Module for running trial-based experiments.
Psiexperiment is a plugin-based experiment controller that facilitates the process of writing experiments. There are four core plugins: context, experiment, controller and data.
Every experiment has a set of variables that define the behavior. These variables range from the stimulus frequency and level to the intertrial interval duration. Sometimes these variables need to be expressed as functions of other variables, or the value of the variable needs to vary in a random fashion.

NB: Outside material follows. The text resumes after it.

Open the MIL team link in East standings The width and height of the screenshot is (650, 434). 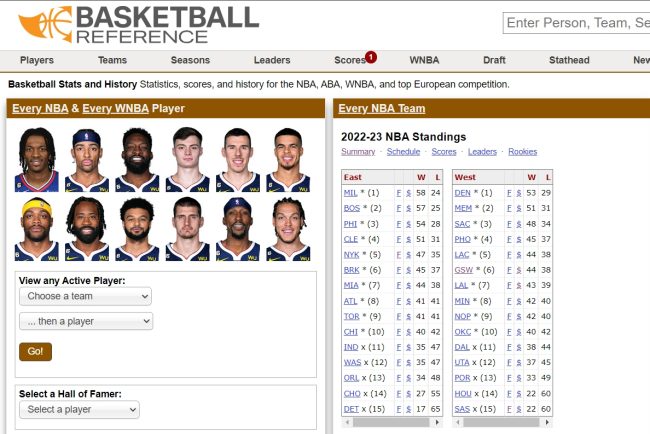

A context item provides information about a value that is managed by the context plugin. When defining a context item in one of your plugin manifests, you will provide basic information about the item (e.g., a GUI label, compact GUI label and numpy dtype). This information will be used by plugins that interact with the context plugin (for example, the name and dtype of the context item will be used by the HDF5Store plugin to set up the table that stores acquired trial data).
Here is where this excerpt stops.